How to Break a Gun Shy Dog
When it comes to good hunting dogs I have to admit that I am far from being an expert on the subject. In fact when it comes to a good gun dog you will get as many suggestions and techniques as you will ever want if you ask enough people. The proof is in the pudding as they say, and the proof of a good gun dog is realized in a waterfowl blind or in a grassy upland field. It is then that the old saying” When the tail gate drops, the B.S. stops “ comes into play.
I have asked for the assistance of my good friend Jeff Foiles who is owner and operator of Foiles Migrators Strait Meat mallard, and honker waterfowl calls. Jeff also holds more calling titles than I have time to list here. With some good sound advice and taking the time to do it right you may well find yourself with a top gun dog to enjoy not only as a hunting companion but as a well behaved friend as well.
Let’s start with buying the right pup. Jeff advises that you should never buy a pup from a pet store, or even from the neighbor down the street who just happens to have some lab pups without checking out the dog’s bloodlines. Jeff is quick to add that not only should you check out one side of the family tree but more importantly both sides of the family tree. Good intelligence capabilities are very important Jeff stresses.

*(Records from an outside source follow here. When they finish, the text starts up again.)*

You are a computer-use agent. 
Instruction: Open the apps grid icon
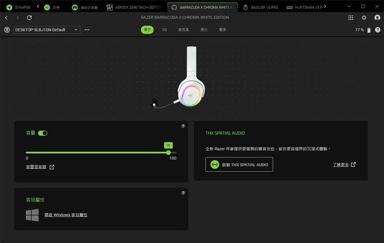351,17
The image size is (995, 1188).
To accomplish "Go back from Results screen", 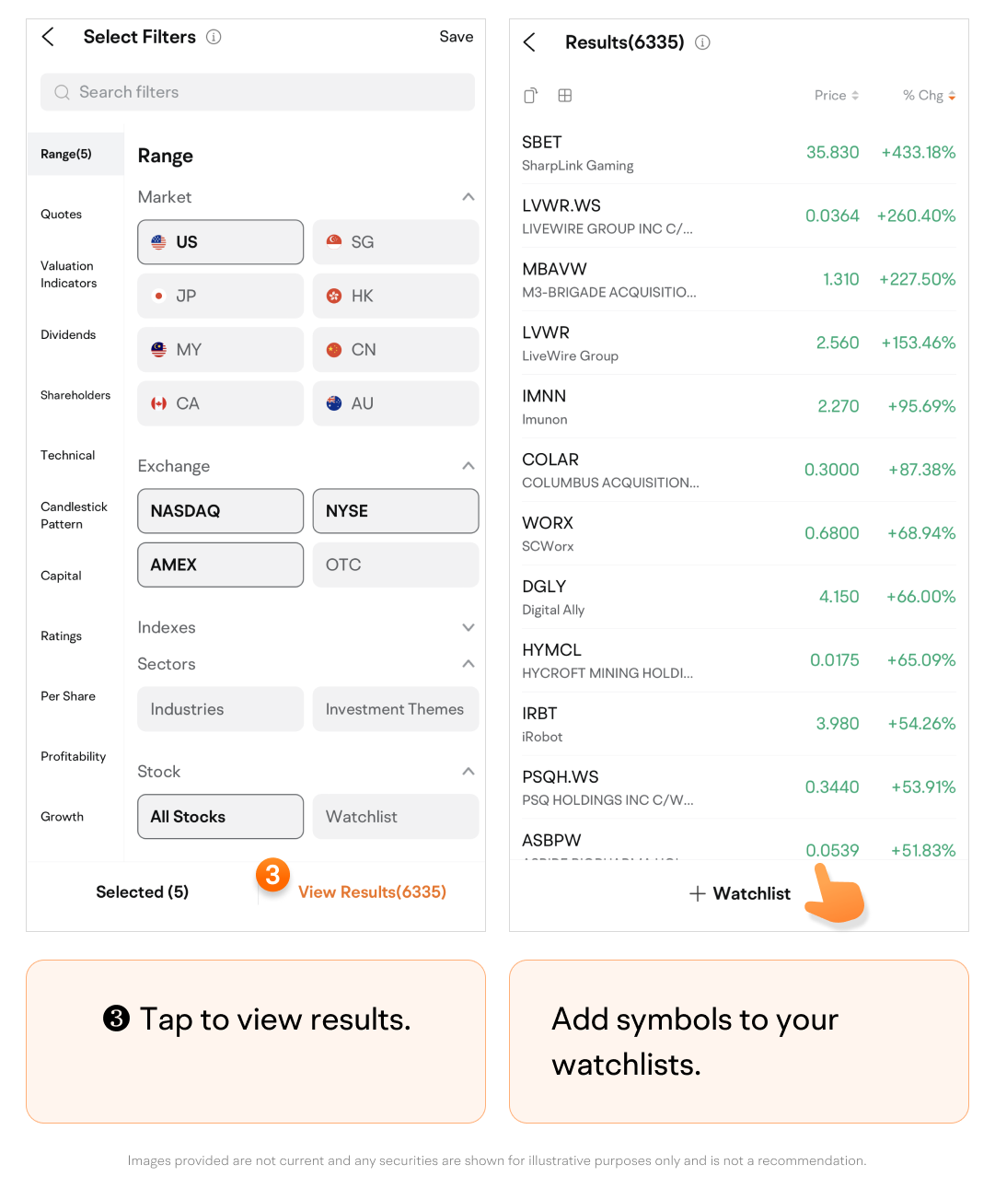I will click(x=529, y=42).
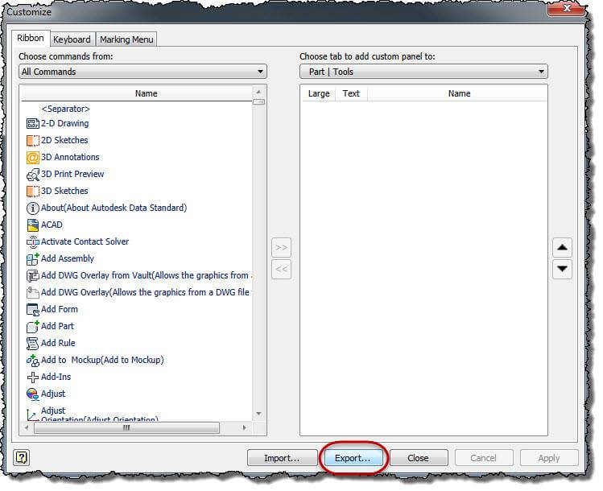603x491 pixels.
Task: Select the Add-Ins command icon
Action: (x=33, y=378)
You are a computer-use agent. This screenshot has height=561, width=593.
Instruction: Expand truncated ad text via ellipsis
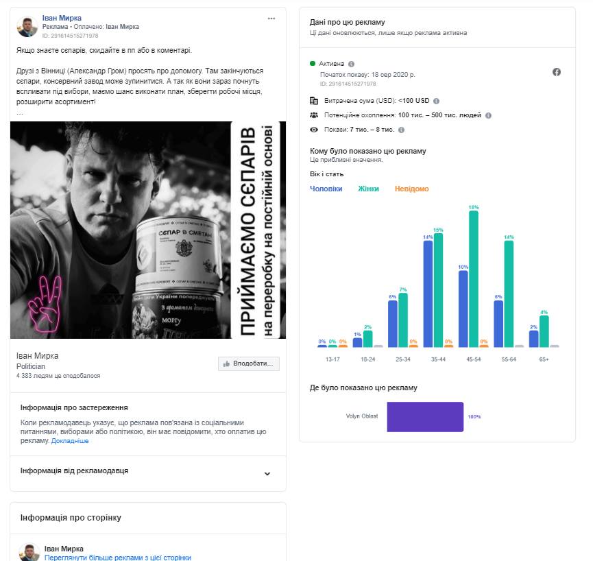tap(20, 112)
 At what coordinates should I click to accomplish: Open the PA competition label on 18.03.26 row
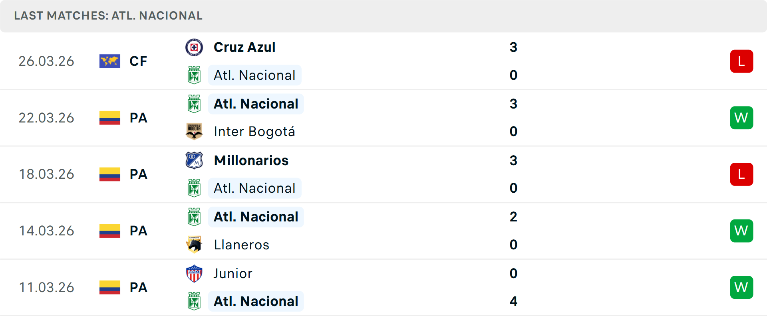[x=138, y=174]
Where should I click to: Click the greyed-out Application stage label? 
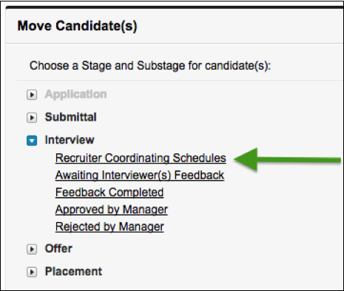[x=75, y=95]
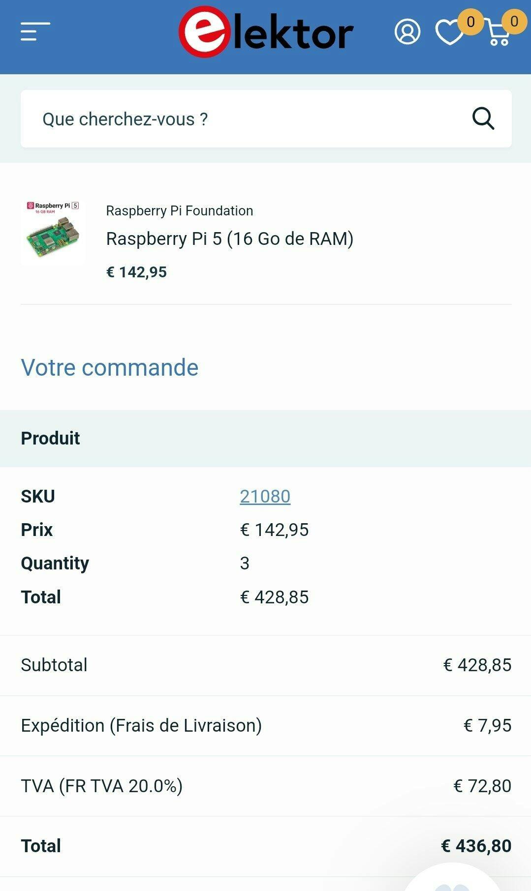
Task: Click the "Produit" section header
Action: tap(50, 438)
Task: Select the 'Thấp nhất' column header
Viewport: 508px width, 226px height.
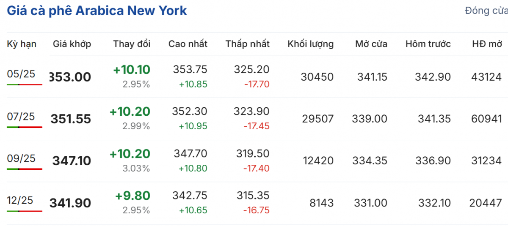Action: click(x=248, y=44)
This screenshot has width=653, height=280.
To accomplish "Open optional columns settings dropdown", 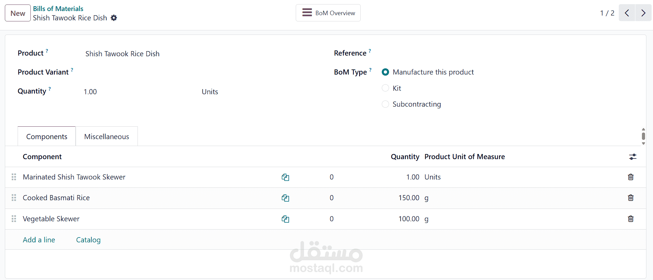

The next step in preparing a good gun dog is to find a good trainer. Find a trainer that will take the time that is needed in training your dog, Jeff adds. Many trainers take on more dogs than they can handle. When this happens you come out the loser. Jeff uses Scott Geisler from Galene Michigan. Scott trains a limited amount of dogs at one time, and takes great pride in training dogs that nearly anyone can hunt with.
Another important thing to remember Jeff says is that you yourself must be trained as well as your dog. You must know how to use the commands but more importantly you must know when to use the commands.
One of the most important steps in training your gun dog is to force break the dog. This phase of his training will take about thirty days. The force breaking training starts when your dog has gotten his set of adult teeth. This particular training teaches respect and discipline. Force breaking teaches the dog to hold onto a downed bird until you give him the command to release the bird to your hand. One great sign that your dog has learned this phase well is to witness the dog come out of the water with bird in mouth and resist the urge to shake and drop the bird.
Jeff stresses to work your dog in as many varied types of cover and hunting situations as possible. Work the dog out of a boat, or a pit blind, or in heavy cover Jeff advises. This teaches the dog to be at ease in any hunting situation. More than once in his guiding experience Jeff has seen a hunter bring his retriever to a pit blind for the first time only to have the dog jump into the pit knocking over thermos bottles of hot coffee and knocking down precious shotguns in the process. A dog that does not know how to act in the particular hunting environment that he finds himself in can ruin many a good hunt. By working him in as many ypes of hunting situations as you can, you will condition your dog to react properly and make a more enjoyable hunt for everyone Jeff adds.
Jeff is a firm believer in using an electronic collar. Jeff prefers the Tri-tronics collar in working with his dogs. Jeff advises that you resist the urge to physically discipline your hunting dog. All this does is make your dog scared of you Jeff says, and it also leaves him confused as to what you want out of him. When you push the button on the electronic collar all the dog gets is a sore neck, but he realizes the behavior that he was exhibiting is not acceptable and will learn not to repeat it in the future.
If you go off on the dog with a temper induced rage all you have done is give your dog a destructive lesson Jeff firmly states. Use the collar and spend the time to do it the right way and you won’t be sorry.
Blind retrieves are another important step in training your gun dog. This writer in fact has seen many a good upland dog do some blind retrieves that were nothing short of phenomenal. Many hunters use a whistle for this type of retrieve, and very effectively I might add. Again the electronic collar is custom made for this type of training. IF the dog does not respond to a your command the button is pushed for the collar and the dog is reinforced not to repeat the problem behavior.
Good bloodlines, patience, a competent dog trainer, and actual hunting experience make for all the right ingredients for a good gun dog. Jeff’s black lab Buck who has since passed away exhibited all of these qualities and then some. I often marveled at how well this dog worked when hunting geese with Jeff.
Many times the big black lab would come prancing back to the goose pit or blind with not one but two big fat honkers tucked into his velvet mouth that was so soft he could retrieve a piece of fine crystal and you needn’t worry.
Buck had more heart than nearly any dog I have ever hunted over. I remember well one bone chilling day in Michigan where I was goose hunting with Jeff. The big hearted dog came over and kept this old writer warm and comfortable by cuddling up to me in the twenty below zero cold. He was a one of a kind, and even today you will seldom hear Jeff talk of him because of the painful loss of his passing.
Great gun dogs are dogs that someone took the time to do everything right with. They are not born that way, nor are they some super natural creature. They are simply dogs that have been trained and were trainable both important factors in this complex equation. If you want a great gun dog, follow the tips that Jeff has shared and I think you will find yourself a companion who will give you a lifetime of great memories as well as a warm cuddle on a cold winter’s day.
Great gun dog, they are made not born that way.